Şimdi ANAP misyonunun tamamlandığını söylüyorlar. Yılmaz'ın lâfını bile ettirmiyorlar. Çeksin gitsin diyorlar.
Yahu, Semra Özal bile bunların yanında Yılmazcı kaldı.
*
Tansu Çiller için özel bir paragraf açmaya lüzum yok... Ama açalım.
Herkes biliyor ki, 5 yıldır süren bu kuvvetli dalganın karşısında kimse duramazdı. Yüzde 12 oy, bir mucize'dir... Hem de kendi hatalarına rağmen.
Bence 3 puan almalıydı...
En fazla 5 puan.
Bu 12 puan da nerden çıktı.
Türkiye'de her 100 kişiden 12'si, hâlâ Çiller diyorsa, ben "o kadın"dan korkarım.
*
Baykal'a ne çok kızan varmış meğer.
Duygularını saklamayı çok iyi bilmişler... 15 yıldır Ecevit'e bir bölen diyerek meğer bizi işletmişler...

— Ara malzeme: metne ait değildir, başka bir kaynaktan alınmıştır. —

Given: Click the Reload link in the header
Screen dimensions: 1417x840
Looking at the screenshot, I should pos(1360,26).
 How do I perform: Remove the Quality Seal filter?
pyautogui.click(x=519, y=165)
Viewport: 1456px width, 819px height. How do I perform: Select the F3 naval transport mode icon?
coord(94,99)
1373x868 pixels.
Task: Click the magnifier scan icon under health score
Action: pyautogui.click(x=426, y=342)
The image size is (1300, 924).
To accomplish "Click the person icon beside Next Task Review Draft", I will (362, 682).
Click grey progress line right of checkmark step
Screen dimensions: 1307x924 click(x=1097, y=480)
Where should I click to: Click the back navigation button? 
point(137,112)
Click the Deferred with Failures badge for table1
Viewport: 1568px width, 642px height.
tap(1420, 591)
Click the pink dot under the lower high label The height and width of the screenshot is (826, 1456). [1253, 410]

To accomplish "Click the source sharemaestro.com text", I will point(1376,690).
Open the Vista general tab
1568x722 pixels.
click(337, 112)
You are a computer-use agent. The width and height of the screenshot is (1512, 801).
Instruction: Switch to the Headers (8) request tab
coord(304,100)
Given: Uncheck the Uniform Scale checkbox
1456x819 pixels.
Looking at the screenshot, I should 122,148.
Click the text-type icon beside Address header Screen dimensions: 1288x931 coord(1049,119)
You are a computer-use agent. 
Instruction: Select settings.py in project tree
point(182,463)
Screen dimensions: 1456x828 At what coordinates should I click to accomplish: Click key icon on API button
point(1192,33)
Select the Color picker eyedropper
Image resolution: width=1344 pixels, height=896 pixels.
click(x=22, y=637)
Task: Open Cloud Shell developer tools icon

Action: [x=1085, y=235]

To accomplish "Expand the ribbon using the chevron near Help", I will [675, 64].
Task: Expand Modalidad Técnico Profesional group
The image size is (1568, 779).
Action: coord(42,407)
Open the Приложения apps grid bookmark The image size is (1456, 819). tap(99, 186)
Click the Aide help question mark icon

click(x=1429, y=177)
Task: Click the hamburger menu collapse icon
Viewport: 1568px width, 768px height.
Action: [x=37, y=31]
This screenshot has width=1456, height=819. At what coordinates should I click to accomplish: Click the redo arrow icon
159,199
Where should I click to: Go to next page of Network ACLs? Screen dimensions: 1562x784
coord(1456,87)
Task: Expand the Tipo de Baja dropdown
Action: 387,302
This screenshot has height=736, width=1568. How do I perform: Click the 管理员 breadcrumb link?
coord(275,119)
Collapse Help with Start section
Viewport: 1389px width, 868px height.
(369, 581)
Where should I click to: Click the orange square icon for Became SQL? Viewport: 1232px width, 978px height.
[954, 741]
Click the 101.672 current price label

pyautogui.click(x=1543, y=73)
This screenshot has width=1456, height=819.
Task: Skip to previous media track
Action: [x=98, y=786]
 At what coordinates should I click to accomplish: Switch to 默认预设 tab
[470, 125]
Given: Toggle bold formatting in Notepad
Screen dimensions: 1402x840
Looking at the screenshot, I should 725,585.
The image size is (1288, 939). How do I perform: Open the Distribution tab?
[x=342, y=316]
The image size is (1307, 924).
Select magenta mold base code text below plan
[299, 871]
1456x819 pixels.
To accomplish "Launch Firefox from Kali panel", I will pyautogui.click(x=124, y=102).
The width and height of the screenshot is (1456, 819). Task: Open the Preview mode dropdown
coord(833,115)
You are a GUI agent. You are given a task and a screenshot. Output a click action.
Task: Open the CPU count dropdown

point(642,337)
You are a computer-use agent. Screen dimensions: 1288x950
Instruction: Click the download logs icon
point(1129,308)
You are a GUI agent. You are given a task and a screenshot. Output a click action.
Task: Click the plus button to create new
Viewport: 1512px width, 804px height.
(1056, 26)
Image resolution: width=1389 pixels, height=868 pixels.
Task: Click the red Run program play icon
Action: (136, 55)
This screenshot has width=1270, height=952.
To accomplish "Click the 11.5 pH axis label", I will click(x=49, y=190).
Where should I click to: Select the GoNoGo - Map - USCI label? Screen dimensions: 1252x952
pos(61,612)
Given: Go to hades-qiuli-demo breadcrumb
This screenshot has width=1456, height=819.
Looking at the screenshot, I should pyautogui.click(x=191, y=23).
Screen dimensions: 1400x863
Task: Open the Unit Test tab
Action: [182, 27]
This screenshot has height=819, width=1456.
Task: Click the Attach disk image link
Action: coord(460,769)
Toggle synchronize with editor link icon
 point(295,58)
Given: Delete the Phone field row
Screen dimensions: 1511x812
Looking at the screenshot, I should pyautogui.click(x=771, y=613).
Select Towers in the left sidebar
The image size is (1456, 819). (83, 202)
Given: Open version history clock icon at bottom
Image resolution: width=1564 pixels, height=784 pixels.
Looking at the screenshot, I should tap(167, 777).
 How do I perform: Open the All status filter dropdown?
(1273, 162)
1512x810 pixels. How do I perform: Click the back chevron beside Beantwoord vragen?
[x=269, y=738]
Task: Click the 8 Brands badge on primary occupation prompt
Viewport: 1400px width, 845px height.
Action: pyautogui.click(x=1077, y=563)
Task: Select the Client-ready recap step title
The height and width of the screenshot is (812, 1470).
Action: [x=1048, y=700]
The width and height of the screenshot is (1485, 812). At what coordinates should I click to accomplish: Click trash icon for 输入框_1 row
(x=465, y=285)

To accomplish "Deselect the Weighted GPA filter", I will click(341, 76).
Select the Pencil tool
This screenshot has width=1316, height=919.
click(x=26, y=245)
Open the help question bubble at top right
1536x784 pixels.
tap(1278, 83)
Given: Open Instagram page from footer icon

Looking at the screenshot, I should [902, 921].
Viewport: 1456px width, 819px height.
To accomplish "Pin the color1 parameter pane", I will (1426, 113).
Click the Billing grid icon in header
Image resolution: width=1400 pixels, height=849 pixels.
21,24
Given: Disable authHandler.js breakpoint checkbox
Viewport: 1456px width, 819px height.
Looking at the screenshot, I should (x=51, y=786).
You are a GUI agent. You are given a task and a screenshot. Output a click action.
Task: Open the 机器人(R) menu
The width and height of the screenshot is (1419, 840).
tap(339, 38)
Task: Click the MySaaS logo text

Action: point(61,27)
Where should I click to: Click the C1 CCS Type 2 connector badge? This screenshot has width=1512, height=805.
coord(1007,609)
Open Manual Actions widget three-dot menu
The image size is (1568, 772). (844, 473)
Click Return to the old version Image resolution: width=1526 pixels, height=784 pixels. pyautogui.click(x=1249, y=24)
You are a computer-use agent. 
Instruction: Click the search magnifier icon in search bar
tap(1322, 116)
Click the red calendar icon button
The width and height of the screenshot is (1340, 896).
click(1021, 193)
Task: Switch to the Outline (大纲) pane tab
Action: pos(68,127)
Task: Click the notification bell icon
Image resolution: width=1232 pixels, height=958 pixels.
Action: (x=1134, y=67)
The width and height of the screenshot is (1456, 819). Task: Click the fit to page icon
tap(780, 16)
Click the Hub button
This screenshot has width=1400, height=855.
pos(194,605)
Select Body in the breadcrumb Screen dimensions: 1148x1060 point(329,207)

Atatürkçülüğün -meğer -tek partinin patentinde olmadığını da yeni yeni onlardan öğreniyoruz... Efendim, tarikatçılığın hiç de öyle çekinilecek bir nesne olmadığını şimdi bize tane tane onlar anlatıyorlar. Belki Fethullah Hocam'ın aslında bir Demokratik Solcu olduğunu bile söyleyecekler ama belki şimdilik hoca'dan utanıyorlar.
*
Unutuyordum.
İrtica bitmiş meğer de haberim yok.
Fazilet 3'üncü gelince, milletin ne büyük millet olduğunu hatırlayıverdiler. Sandıktan çıkan milli irade'ye saygıyı, vallahi 5 yıldır unutmuştuk.
Ya siyasi gelenek?
Cumhurbaşkanının dilediğini çağırıp Başbakan tayin edebileceği bir masalmış meğer.
Başbakan belli.
1. Parti'nin lideri...
O olmazsa, 2. partinin lideri.
O da olmazsa 3. partinin liderine evet mi? Doğru söyleyin.
Yok canım.
Bereket ki iş oralara kalmaz.
Halk Ecevit'e, yüzde 22 oyla, ülkeyi yönetmek için yüzde 100'lük bir yetki verdi. Demek ki verebiliyormuş...
Var mı itirazı olan?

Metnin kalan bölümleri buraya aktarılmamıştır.